Since the discovery of the Dead Sea Scrolls, one of the most important archaeological findings in modern times, Qumran, has been continuously examined by researchers, who have struggled to solve the puzzles surrounding the area.
An ancient ceremony described in the Cairo Genizah, a collection of Jewish historical manuscripts discovered in the 19th century in the Egyptian capital, may hold the key to understanding the mysteries of the archaeological site of Qumran, claims Dr Daniel Vainstub of Ben-Gurion University and the Israel Museum.
Was Qumran a fortress, a villa, or a commercial centre? Who lived in it, why are there thousands of pottery vessels in the area, which was reportedly inhabited by no more than 20-30 people?

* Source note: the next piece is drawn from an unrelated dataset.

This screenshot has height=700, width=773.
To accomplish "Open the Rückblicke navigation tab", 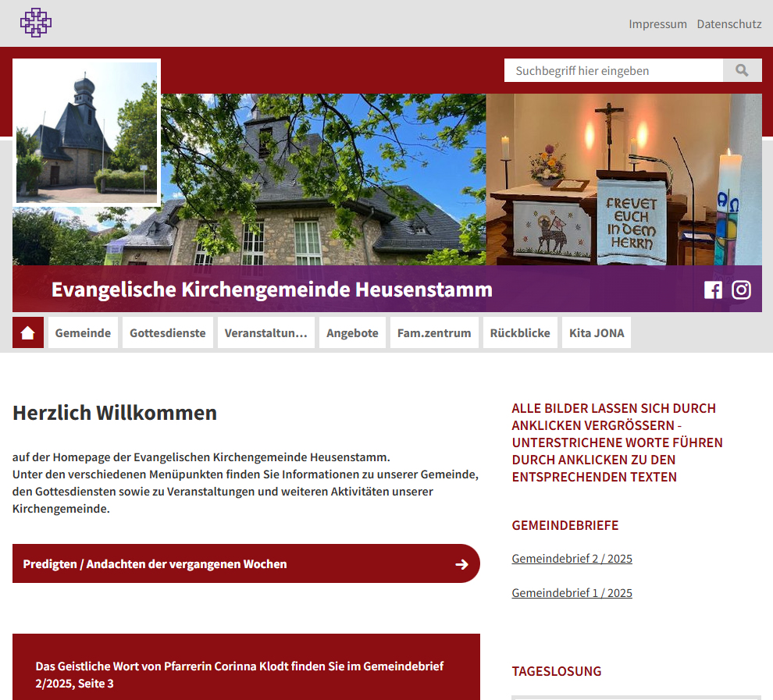I will point(520,332).
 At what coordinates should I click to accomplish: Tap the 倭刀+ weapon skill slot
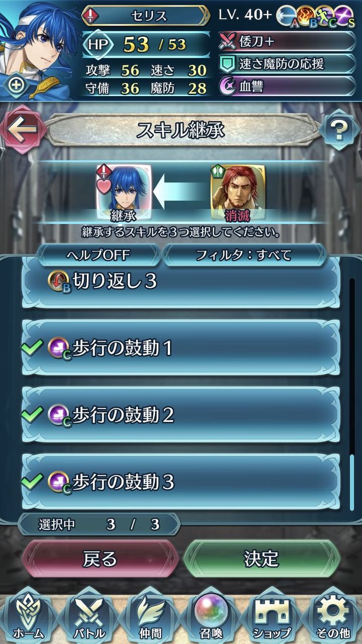point(288,42)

Why haven’t archaeologists found any evidence of private dwellings at Qumran? These are some of the questions scientists still can’t answer.
Dr Vainstub claims to have solved some of these mysteries. He points to a document in the Cairo Genizah called the Damascus Document, which describes an ancient ceremony.

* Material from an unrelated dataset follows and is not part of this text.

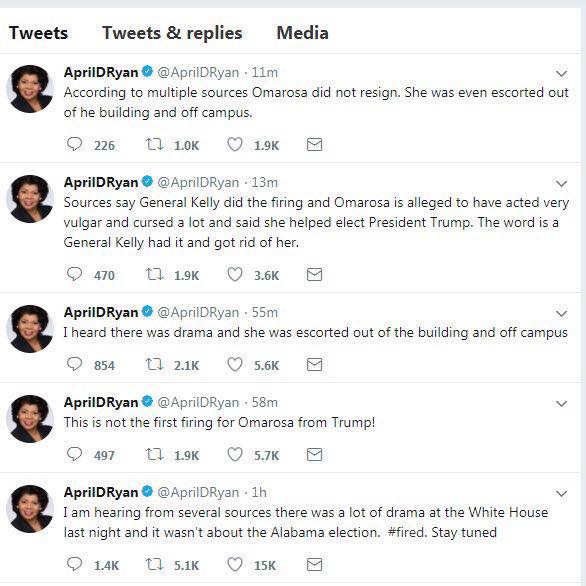Expand the 13m tweet's more menu chevron
This screenshot has width=586, height=586.
[561, 184]
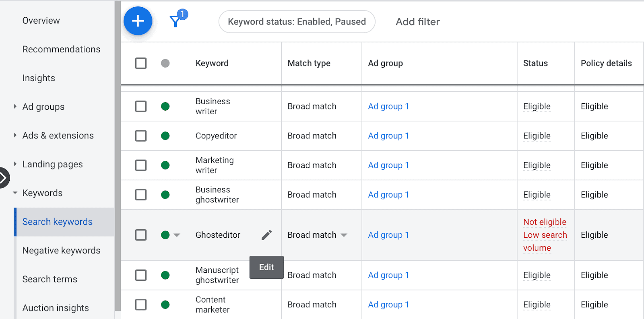Click the gray status dot in header

[165, 63]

According to Vainstub, the gathering took place at what is now the archaeological site.
The scientist’s hypothesis offers an explanation for several mysteries, such as the absence of private dwellings amidst numerous public buildings. Vainstub claims that the small group that inhabited Qumran prepared the site each year for a grandiose event attended by thousands of people. The pilgrims who arrived for the ceremony slept outside or in tents. The researcher suggests that Qumran was even built for the purpose of yearly religious gatherings, which was likely attended by members of the Jewish Essenes sect.